For my low-speed/max-response turbo S2000 project, I decided to go with an air-to-water setup. Auto-x is the environment I’m designing for where you’re sitting idling for long periods of time and the Vmax is low. For a road course track car, an air-to-air intercooler setup is a no-brainer. It would be cheaper and lighter and effective. However, the operating conditions and requirements for an auto-x car are different. Lots of idling creating heat soak, relatively low on-course speed, and the desire for maximum throttle response make an air-to-water configuration preferable. Many of the OEMs have trended this way for street cars which have similar operating conditions.
This is the sketch for my initial system layout. Of course, nothing is finalized, but it’s the basic idea. The main thing still up in the air is the placement of the air-to-water intercooler core. It’s one of those, have to try it in the car for real and see how much space is available. The major components are the air-to-water intercooler, the heat exchanger for the coolant, and the coolant pump. I may or may not need a SPAL slim fan on the radiator to free up space. I haven’t figured out the coolant reservoir solution yet as it will depend on how I end up mounting the intercooler. I’m jumping a little bit ahead, but I took some measurements and a 2010-2012 Ford Shelby GT500 heat exchanger should just fit in my front bumper area. I’m targeting 500hp crank and the 2012 GT500 is rated for 550hp, so it should do the job. It’s important to note the 2010-2012 model year GT500 heat exchanger is an improvement over the 2007-2009 model years which was rated at 500hp.
For the air-to-water intercooler, I wanted something custom to best meet my needs. As the Garrett G25-660 compressor outlet is 2” diameter, I wanted a 2” inlet to the intercooler. As the throttle body is about 2.5” diameter, I wanted a 2.5” diameter outlet. The GT500 heat exchanger has ¾” hose barbs for the coolant hoses, so I wanted ¾” hose barbs on the intercooler. I have no fab capability, so I needed someone else to fabricate the intercooler for me. Enter Bell Intercoolers. Not only do they have a bunch of different core shapes and sizes which is critical for my application and making it fit in the S2000, but they can do custom projects too. I originally envisioned a dual pass coolant loop, but it turned out the added complexity was beyond my cost:benefit ratio, so we ended up with just a single pass design.

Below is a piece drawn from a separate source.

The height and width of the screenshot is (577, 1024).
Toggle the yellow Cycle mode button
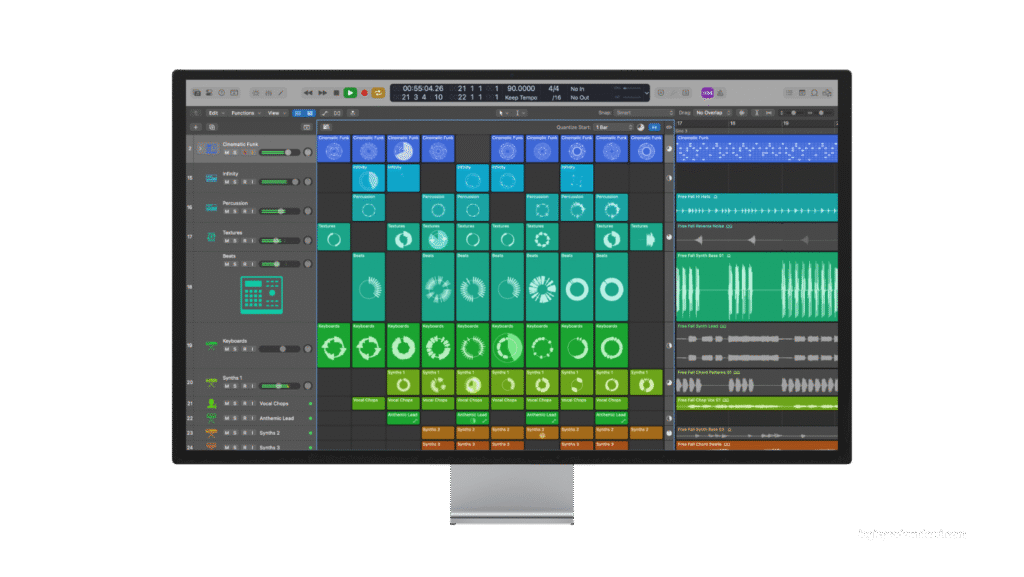coord(379,93)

I sent my sketch to Bell Intercoolers and they had me this drawing two days later. In my sketch, I envisioned a shaped end-tank to promote more equal flow distribution. After a quick discussion, it was decided to go with an air guide in the end-tank to achieve the same result with easier fabrication. The core size I decided on was 12” wide, 2.9” tall, and 6” in depth. That’s a core volume of 208.8 cubic inches. Garrett rates their air-to-water core that’s 141.5 cubic inches (9.8” x 3.8” x 3.8”) at 500hp and their 169 cubic inch core (11.7” x 3.8” x 3.8”) at 750hp, so I have just a wee bit of headroom. Bell does have a core that’s 8.5” wide instead of 12” wide and that would have been 147.9 cubic inches, but I just wanted to be extra conservative on sizing and the 12” wide should fit fine. The airflow path through the Bell core is only 6” in length and I have 12” of width, so the pressure drop should be extremely low. I’m thinking in the ballpark of 0.5psi at 50lbs/min airflow. Maybe less. With the core being 2.9” thick and the inlet and outlets being 2” and 2.5” diameters, there should be little pressure drop due to minimal cross section change going from the piping to the end tanks. If the core had been wider at 4”, there would have been some more flow losses going from the 2” inlet expanding to the 4” core and then 4” core compressing to the 2.5” outlet.
I made a cardboard mock-up of my original concept. The original core I picked was 10” in length, so it’s 2” shorter than my final selection. You can visualize how short the intercooler piping will be which will help to maximize throttle response. The core height of 2.9” is critical for one possible mounting configuration; I measured approximately 4” between the front of the engine and the cross member going across the engine bay which the stock airbox sits on top of. If all goes well, I can fit the intercooler between the engine and the cross member making for a very tidy package. It’s going to be tight and I won’t know for sure until I do a test fit. If it does not, I can mount the intercooler like how I have the cardboard mock-up. There’s no way the Garrett core at 3.8” wide would fit between the engine and cross member.